#### TAREFAS
- 1) Responda com base no trecho sobre cilindros de oxigênio:
(a) Quantas unidades tem, aproximadamente, o primeiro lote do ATAS O2?
(b) Qual operadora fornece a tecnologia Sigfox no Brasil?
(c) Segundo a Sociedade Brasileira de Pneumologia e Tisiologia, quantas pessoas no Brasil têm DPOC?
- 2) Diga se cada afirmação concorda com o trecho sobre cilindros de oxigênio, citando as palavras do trecho que decidem:
(a) A rede operada pela WND também atende usos que não são de IoT.
(b) Karina de Sá Spinelli é gerente de negócios do CESAR.
(c) Segundo a OMS, a DPOC afeta mais de 210 milhões de pessoas no mundo.
- 3) No trecho sobre cilindros de oxigênio, transforme em lista o parágrafo que começa com "Um desses casos é o dispositivo ATAS O2", mantendo os fatos principais.

#### TRECHO DO TEXTO
As longas filas em Manaus para a compra desesperada de cilindros de oxigênio e as cenas de pessoas sofrendo pela falta deste insumo demonstraram de forma dramática a importância de uma gestão eficiente do uso deste equipamento no dia a dia das unidades de saúde. Neste sentido, soluções desenvolvidas com base na Internet das Coisas (IoT) começam a ser usadas como forma de acompanhar em tempo real o ritmo de esvaziamento e prover a reposição em tempo hábil para manter o tratamento nos volumes determinados pelos médicos de forma ininterrupta.
Um desses casos é o dispositivo ATAS O2, que já tem o primeiro lote de aproximadamente 1.300 unidades em fase de desenvolvimento. A solução foi criada com o uso da tecnologia Sigfox, por meio de uma parceria entre o CESAR, um dos maiores centros de inovação do país, e a Salvus, startup especializada em tecnologias emergentes para a área de saúde. Por meio de um dispositivo acoplado nos cilindros, os sensores conseguem monitorar como está o fluxo de oxigênio e obter as respostas desejadas. A tecnologia escolhida para a conexão dos dispositivos foi a Sigfox, fornecida pela WND – operadora que provê a tecnologia no Brasil. A rede operada pela WND com a tecnologia Sigfox é exclusiva para IoT com ampla cobertura no território nacional, tendo hoje mais de 150 milhões de mensagens trafegadas por mês.
A gerente de negócios do CESAR, Karina de Sá Spinelli, explica que antes mesmo da pandemia, a falta de uma medição precisa da situação dos cilindros já era um problema grave para pessoas e empresas de saúde. Ela argumenta que muitas vezes, pela falta de controle sobre os volumes ainda à disposição, os cuidadores dos pacientes em home care, por exemplo, acabam solicitando a reposição dos cilindros com urgência, já que muitas vezes só é possível detectar o esvaziamento quando o produto já não está mais à disposição. Nestes casos, as empresas que fornecem os cilindros trabalham com um custo logístico muito elevado devido à dificuldade em planejar rotas de entrega mais eficientes.
“Parece um problema de menor importância quando avaliado sob a perspectiva de caso a caso, mas a pandemia está mostrando que prescindir do controle baseado em dados em todos os detalhes pode acabar se transformando em uma crise de saúde pública de grandes proporções. Esta solução já existe no caso dos cilindros de oxigênio, mas pode servir de inspiração para outras aplicações”, diz.
Além da conhecida utilização no tratamento de pessoas infectadas pelo Covid-19, a utilização do oxigênio medicinal ocorre em pacientes acometidos principalmente pela DPOC (Doença Pulmonar Obstrutiva Crônica) que de acordo com a Organização Mundial da Saúde (OMS) afeta mais de 210 milhões de pessoas no mundo.
No Brasil, dados da Sociedade Brasileira de Pneumologia e Tisiologia apontam que mais de 6 milhões de pessoas possuem a doença, sendo que apenas 18% foram diagnosticadas e seguem de alguma forma o tratamento.

#### LINHAS DE DADOS
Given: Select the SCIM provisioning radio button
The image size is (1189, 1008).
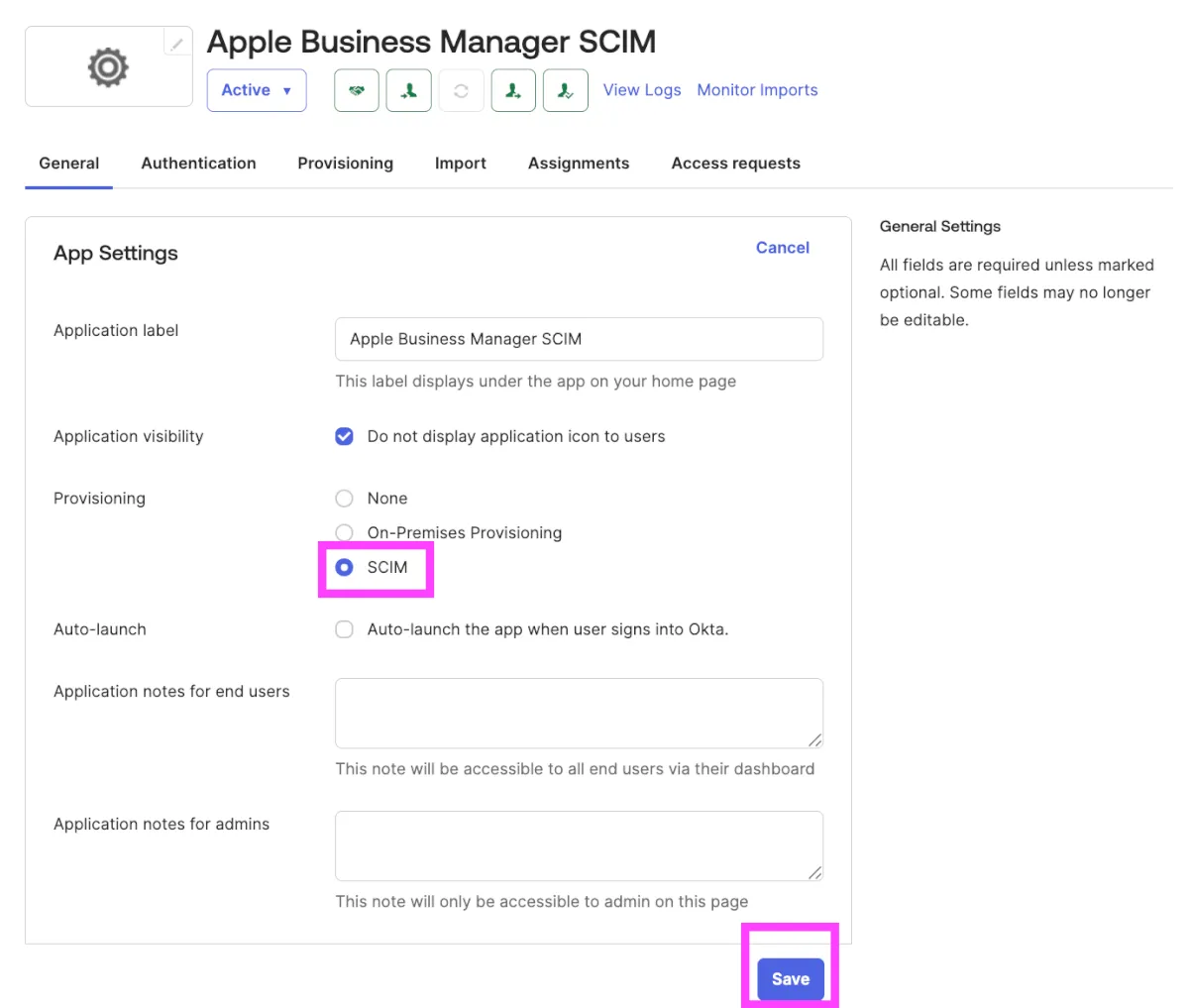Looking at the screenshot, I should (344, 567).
* * *
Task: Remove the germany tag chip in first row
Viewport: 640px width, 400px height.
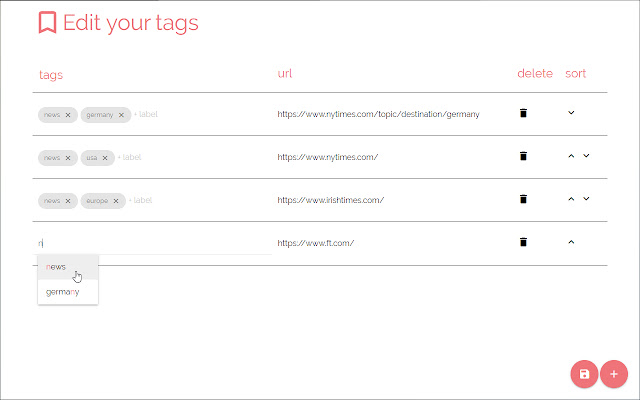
* * *
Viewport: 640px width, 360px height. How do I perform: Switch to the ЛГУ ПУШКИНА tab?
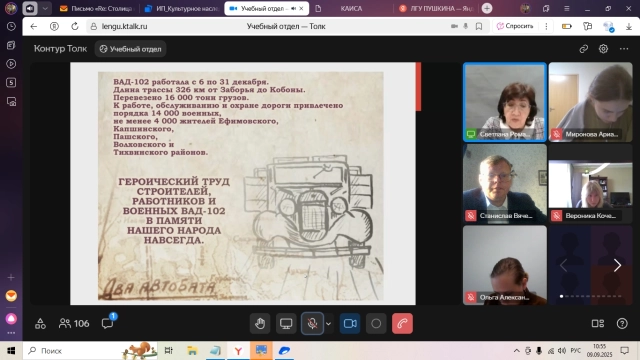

#### RESPOSTAS
- 1)
(a) Aproximadamente 1.300 unidades.
(b) A WND.
(c) Mais de 6 milhões de pessoas.

- 2)
(a) Não: "é exclusiva para IoT".
(b) Sim: "A gerente de negócios do CESAR, Karina de Sá Spinelli".
(c) Sim: "de acordo com a Organização Mundial da Saúde (OMS) afeta mais de 210 milhões de pessoas no mundo".

- 3)
- O ATAS O2 tem o primeiro lote, de aproximadamente 1.300 unidades, em fase de desenvolvimento.
- Foi criado com tecnologia Sigfox, em parceria entre o CESAR, centro de inovação, e a Salvus, startup de tecnologias emergentes para a saúde.
- Um dispositivo acoplado nos cilindros permite que os sensores monitorem o fluxo de oxigênio.
- A conexão usa a Sigfox, fornecida no Brasil pela operadora WND.
- A rede da WND é exclusiva para IoT, tem ampla cobertura nacional e trafega mais de 150 milhões de mensagens por mês.